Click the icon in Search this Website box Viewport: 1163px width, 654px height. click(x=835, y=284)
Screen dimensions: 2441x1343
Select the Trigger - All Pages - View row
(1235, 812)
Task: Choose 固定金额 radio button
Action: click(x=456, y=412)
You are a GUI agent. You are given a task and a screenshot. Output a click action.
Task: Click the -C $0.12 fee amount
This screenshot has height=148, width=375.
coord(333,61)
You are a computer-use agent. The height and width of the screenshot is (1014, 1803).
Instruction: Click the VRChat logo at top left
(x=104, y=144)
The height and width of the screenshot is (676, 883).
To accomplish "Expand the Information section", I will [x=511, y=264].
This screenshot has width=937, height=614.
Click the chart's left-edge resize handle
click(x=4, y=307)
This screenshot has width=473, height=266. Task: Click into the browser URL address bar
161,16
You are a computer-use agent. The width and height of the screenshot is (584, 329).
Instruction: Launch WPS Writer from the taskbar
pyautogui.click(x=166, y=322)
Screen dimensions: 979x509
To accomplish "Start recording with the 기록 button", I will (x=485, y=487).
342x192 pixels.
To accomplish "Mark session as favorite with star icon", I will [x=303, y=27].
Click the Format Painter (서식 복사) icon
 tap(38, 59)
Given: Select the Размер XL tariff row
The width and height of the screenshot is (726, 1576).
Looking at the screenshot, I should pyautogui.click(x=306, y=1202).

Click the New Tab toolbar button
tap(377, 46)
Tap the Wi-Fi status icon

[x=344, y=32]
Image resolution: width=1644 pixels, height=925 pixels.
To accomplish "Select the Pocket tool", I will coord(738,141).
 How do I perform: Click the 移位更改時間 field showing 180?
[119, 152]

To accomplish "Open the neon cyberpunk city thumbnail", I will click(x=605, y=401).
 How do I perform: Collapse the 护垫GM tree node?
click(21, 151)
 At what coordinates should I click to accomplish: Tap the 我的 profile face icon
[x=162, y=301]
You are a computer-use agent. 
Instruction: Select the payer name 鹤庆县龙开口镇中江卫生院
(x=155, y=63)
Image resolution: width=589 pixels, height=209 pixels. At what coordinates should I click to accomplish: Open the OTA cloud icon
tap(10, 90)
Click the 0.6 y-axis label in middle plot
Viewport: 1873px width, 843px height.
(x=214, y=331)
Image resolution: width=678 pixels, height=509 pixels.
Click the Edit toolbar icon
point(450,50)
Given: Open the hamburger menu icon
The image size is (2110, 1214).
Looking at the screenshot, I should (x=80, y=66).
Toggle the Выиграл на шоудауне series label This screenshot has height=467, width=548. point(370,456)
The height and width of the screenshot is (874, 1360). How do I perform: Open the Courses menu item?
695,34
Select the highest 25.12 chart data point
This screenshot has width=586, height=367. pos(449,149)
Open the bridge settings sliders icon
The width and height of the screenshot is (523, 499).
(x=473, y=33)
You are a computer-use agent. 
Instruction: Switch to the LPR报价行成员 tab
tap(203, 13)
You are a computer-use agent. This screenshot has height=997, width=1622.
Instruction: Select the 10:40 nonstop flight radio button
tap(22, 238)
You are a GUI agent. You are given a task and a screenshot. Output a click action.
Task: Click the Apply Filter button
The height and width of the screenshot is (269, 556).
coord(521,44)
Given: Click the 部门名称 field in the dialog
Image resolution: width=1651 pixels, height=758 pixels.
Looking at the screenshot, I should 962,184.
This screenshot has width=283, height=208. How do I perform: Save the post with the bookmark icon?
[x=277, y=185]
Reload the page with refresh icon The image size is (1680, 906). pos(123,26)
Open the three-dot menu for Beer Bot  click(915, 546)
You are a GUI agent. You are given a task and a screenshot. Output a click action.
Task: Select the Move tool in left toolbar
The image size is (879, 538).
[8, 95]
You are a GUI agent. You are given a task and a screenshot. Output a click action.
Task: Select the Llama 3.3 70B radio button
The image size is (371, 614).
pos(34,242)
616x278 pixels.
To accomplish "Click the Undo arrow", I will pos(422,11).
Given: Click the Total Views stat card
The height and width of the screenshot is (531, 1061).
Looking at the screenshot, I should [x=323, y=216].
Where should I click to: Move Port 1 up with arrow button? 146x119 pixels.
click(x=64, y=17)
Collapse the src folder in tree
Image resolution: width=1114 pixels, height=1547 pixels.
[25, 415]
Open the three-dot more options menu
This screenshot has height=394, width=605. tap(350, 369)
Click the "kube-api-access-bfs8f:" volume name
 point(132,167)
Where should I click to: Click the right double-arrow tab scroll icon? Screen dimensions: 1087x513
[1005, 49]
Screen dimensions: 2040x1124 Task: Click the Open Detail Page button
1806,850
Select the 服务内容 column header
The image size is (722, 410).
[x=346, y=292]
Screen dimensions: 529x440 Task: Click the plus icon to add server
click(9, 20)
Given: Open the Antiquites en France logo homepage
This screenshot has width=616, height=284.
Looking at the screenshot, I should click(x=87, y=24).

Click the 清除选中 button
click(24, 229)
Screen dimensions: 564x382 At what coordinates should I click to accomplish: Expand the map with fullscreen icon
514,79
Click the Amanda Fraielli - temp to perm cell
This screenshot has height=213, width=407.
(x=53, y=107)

[What the task asks]
Copy the records word for word, starting at the line that contains "Select the 服务内容 column header" and ending at the last line of the records, with both ends included.

[Written solution]
Select the 服务内容 column header
The image size is (722, 410).
[x=346, y=292]
Screen dimensions: 529x440 Task: Click the plus icon to add server
click(9, 20)
Given: Open the Antiquites en France logo homepage
This screenshot has width=616, height=284.
Looking at the screenshot, I should click(x=87, y=24).

Click the 清除选中 button
click(24, 229)
Screen dimensions: 564x382 At what coordinates should I click to accomplish: Expand the map with fullscreen icon
514,79
Click the Amanda Fraielli - temp to perm cell
This screenshot has height=213, width=407.
(x=53, y=107)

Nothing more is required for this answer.